Restate word for word the line containing "1568x765 pixels. How" and every following line in the material below, up to and including the last one.
Segment Open
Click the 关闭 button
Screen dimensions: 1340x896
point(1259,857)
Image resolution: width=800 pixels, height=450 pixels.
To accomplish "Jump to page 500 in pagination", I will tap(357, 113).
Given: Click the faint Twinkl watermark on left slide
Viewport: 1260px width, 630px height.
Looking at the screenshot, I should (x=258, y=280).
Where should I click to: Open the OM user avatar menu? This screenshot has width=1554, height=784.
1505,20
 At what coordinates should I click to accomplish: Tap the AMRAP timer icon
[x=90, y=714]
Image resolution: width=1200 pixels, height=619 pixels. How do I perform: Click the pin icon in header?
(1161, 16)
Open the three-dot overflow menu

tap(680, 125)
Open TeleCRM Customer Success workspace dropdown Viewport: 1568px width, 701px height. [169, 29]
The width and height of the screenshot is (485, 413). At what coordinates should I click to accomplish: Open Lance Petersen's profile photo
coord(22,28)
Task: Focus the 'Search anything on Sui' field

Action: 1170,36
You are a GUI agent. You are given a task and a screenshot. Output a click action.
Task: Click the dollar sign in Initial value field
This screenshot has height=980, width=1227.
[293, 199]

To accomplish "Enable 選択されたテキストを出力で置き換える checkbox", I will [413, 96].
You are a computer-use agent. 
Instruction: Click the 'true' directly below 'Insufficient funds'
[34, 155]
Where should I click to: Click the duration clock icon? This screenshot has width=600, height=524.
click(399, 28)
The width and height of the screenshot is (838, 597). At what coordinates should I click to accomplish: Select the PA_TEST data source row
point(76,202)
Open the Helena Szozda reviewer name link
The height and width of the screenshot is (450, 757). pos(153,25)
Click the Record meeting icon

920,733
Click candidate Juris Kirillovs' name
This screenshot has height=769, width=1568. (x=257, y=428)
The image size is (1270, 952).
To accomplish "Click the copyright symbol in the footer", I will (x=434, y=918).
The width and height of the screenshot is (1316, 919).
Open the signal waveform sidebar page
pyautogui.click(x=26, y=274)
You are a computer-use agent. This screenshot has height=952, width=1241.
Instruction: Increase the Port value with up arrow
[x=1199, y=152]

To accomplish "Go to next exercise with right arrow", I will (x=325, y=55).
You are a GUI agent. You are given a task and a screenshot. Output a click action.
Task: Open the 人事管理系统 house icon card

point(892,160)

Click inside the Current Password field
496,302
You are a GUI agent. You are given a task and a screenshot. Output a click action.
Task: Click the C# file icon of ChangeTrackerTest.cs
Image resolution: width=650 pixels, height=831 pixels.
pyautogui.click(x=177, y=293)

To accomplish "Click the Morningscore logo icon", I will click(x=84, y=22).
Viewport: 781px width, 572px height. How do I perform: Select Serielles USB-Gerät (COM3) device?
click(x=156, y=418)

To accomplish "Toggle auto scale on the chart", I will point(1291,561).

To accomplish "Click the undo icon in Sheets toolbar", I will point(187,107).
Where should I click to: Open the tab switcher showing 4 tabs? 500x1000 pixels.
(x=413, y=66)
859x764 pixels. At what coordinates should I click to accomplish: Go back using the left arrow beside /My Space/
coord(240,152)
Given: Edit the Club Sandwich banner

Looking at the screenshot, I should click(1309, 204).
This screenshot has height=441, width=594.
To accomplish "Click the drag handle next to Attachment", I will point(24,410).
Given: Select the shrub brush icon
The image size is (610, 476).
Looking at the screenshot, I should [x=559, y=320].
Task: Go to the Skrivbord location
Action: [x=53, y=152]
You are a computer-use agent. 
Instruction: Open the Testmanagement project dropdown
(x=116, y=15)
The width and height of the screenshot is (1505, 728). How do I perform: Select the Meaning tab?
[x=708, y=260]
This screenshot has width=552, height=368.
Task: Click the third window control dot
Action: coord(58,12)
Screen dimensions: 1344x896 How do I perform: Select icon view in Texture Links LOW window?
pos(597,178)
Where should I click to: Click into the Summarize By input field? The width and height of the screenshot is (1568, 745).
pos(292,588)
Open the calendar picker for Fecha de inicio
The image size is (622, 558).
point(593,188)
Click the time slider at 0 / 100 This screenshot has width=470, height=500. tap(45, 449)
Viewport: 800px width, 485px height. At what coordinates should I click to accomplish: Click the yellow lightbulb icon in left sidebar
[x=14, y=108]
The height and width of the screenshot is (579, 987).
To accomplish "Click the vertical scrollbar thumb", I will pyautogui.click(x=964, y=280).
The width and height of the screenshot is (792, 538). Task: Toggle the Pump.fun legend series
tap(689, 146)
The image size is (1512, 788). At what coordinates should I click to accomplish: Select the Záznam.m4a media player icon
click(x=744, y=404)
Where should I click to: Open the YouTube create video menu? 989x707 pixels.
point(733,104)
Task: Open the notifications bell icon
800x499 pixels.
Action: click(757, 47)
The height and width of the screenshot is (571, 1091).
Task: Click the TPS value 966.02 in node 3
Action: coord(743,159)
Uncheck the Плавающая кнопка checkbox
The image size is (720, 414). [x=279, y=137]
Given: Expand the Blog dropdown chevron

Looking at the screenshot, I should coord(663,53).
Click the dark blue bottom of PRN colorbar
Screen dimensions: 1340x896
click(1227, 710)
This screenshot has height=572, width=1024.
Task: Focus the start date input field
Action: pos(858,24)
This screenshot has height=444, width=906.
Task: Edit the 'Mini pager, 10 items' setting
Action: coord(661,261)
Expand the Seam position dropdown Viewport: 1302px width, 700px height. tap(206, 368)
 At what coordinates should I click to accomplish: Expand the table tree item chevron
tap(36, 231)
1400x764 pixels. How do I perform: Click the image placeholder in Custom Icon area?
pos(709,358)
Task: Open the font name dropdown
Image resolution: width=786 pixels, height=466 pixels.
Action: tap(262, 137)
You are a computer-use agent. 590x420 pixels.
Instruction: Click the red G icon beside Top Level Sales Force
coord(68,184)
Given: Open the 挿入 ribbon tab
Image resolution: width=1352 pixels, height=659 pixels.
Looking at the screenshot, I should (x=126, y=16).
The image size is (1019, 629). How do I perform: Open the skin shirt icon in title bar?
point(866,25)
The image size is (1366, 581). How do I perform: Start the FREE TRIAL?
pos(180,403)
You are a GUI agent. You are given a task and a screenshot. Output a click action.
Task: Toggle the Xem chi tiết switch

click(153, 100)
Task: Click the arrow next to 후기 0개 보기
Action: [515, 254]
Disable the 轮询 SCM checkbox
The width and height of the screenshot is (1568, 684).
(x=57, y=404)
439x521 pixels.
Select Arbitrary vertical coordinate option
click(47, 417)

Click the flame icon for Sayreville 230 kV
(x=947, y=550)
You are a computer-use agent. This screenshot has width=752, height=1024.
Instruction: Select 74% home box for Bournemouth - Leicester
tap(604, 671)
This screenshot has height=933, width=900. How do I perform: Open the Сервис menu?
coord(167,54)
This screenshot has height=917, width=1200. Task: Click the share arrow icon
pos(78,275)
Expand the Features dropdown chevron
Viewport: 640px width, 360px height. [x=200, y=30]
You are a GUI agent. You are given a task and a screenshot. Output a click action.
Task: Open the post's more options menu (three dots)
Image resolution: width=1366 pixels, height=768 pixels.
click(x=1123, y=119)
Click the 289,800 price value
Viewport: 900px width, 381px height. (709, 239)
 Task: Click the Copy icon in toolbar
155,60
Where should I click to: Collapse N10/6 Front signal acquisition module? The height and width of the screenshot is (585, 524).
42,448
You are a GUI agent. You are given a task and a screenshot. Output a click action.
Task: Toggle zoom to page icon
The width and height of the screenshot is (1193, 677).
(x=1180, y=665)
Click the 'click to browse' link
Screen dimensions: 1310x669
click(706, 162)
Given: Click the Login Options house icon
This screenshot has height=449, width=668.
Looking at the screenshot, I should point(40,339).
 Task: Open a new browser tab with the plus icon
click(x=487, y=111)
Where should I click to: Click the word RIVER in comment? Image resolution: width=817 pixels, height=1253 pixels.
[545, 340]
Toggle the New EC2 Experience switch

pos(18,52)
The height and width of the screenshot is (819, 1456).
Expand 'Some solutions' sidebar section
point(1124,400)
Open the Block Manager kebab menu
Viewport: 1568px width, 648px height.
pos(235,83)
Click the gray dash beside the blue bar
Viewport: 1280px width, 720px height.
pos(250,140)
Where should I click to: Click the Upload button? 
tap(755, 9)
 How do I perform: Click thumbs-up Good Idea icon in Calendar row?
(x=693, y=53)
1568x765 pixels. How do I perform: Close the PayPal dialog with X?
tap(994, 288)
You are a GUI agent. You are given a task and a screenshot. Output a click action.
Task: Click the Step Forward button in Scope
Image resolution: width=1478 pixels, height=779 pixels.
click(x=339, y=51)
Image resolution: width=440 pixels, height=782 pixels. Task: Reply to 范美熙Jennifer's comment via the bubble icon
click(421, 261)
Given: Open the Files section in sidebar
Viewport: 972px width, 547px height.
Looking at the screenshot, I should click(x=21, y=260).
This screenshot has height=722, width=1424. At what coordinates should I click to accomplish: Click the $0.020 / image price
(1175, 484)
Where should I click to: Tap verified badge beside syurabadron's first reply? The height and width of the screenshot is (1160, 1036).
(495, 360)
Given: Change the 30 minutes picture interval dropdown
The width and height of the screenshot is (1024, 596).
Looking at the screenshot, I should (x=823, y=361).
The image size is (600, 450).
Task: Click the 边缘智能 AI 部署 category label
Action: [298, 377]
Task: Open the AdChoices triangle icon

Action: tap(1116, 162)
Segment Closed
> Written answer
1568x765 pixels. How do I perform: Close the PayPal dialog with X?
tap(994, 288)
You are a GUI agent. You are given a task and a screenshot. Output a click action.
Task: Click the Step Forward button in Scope
Image resolution: width=1478 pixels, height=779 pixels.
click(x=339, y=51)
Image resolution: width=440 pixels, height=782 pixels. Task: Reply to 范美熙Jennifer's comment via the bubble icon
click(421, 261)
Given: Open the Files section in sidebar
Viewport: 972px width, 547px height.
Looking at the screenshot, I should click(x=21, y=260).
This screenshot has height=722, width=1424. At what coordinates should I click to accomplish: Click the $0.020 / image price
(1175, 484)
Where should I click to: Tap verified badge beside syurabadron's first reply? The height and width of the screenshot is (1160, 1036).
(495, 360)
Given: Change the 30 minutes picture interval dropdown
The width and height of the screenshot is (1024, 596).
Looking at the screenshot, I should (x=823, y=361).
The image size is (600, 450).
Task: Click the 边缘智能 AI 部署 category label
Action: [298, 377]
Task: Open the AdChoices triangle icon

Action: tap(1116, 162)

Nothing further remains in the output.